**Brief**
Reproduce the following records word for word, keeping every line unchanged and in the same order.

**Records for this exercise**
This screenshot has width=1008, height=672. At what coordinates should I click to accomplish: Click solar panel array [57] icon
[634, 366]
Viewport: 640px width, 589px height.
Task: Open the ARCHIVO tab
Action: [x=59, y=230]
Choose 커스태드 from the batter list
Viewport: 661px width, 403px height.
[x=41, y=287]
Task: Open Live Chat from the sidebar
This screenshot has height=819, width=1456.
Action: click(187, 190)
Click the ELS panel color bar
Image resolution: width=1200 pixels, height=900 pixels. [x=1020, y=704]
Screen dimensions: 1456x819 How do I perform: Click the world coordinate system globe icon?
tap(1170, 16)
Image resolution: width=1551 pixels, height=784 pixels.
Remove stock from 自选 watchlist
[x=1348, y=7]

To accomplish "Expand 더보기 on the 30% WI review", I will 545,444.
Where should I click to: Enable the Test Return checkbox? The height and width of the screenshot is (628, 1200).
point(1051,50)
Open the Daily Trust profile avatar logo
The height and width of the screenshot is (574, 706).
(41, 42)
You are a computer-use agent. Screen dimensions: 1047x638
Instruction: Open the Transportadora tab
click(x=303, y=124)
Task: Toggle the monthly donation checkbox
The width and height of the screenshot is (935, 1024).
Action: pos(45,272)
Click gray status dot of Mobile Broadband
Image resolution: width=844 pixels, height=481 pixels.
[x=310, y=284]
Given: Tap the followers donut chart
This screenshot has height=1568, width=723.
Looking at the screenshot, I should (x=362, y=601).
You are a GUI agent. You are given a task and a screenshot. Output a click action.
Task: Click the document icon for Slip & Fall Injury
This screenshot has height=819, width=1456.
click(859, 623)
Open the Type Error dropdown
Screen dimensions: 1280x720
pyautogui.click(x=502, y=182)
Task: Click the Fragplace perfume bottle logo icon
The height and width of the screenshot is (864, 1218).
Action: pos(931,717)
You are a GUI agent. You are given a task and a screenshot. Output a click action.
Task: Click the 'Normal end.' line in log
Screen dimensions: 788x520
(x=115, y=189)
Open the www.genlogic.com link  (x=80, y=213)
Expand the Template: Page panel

**Output of the task**
This screenshot has width=1008, height=672. At what coordinates should I click to accomplish: Click solar panel array [57] icon
[634, 366]
Viewport: 640px width, 589px height.
Task: Open the ARCHIVO tab
Action: [x=59, y=230]
Choose 커스태드 from the batter list
Viewport: 661px width, 403px height.
[x=41, y=287]
Task: Open Live Chat from the sidebar
This screenshot has height=819, width=1456.
Action: click(187, 190)
Click the ELS panel color bar
Image resolution: width=1200 pixels, height=900 pixels. [x=1020, y=704]
Screen dimensions: 1456x819 How do I perform: Click the world coordinate system globe icon?
tap(1170, 16)
Image resolution: width=1551 pixels, height=784 pixels.
Remove stock from 自选 watchlist
[x=1348, y=7]

To accomplish "Expand 더보기 on the 30% WI review", I will 545,444.
Where should I click to: Enable the Test Return checkbox? The height and width of the screenshot is (628, 1200).
point(1051,50)
Open the Daily Trust profile avatar logo
The height and width of the screenshot is (574, 706).
(41, 42)
You are a computer-use agent. Screen dimensions: 1047x638
Instruction: Open the Transportadora tab
click(x=303, y=124)
Task: Toggle the monthly donation checkbox
The width and height of the screenshot is (935, 1024).
Action: pos(45,272)
Click gray status dot of Mobile Broadband
Image resolution: width=844 pixels, height=481 pixels.
[x=310, y=284]
Given: Tap the followers donut chart
This screenshot has height=1568, width=723.
Looking at the screenshot, I should (x=362, y=601).
You are a GUI agent. You are given a task and a screenshot. Output a click action.
Task: Click the document icon for Slip & Fall Injury
This screenshot has height=819, width=1456.
click(859, 623)
Open the Type Error dropdown
Screen dimensions: 1280x720
pyautogui.click(x=502, y=182)
Task: Click the Fragplace perfume bottle logo icon
The height and width of the screenshot is (864, 1218).
Action: pos(931,717)
You are a GUI agent. You are given a task and a screenshot. Output a click action.
Task: Click the 'Normal end.' line in log
Screen dimensions: 788x520
(x=115, y=189)
Open the www.genlogic.com link  (x=80, y=213)
Expand the Template: Page panel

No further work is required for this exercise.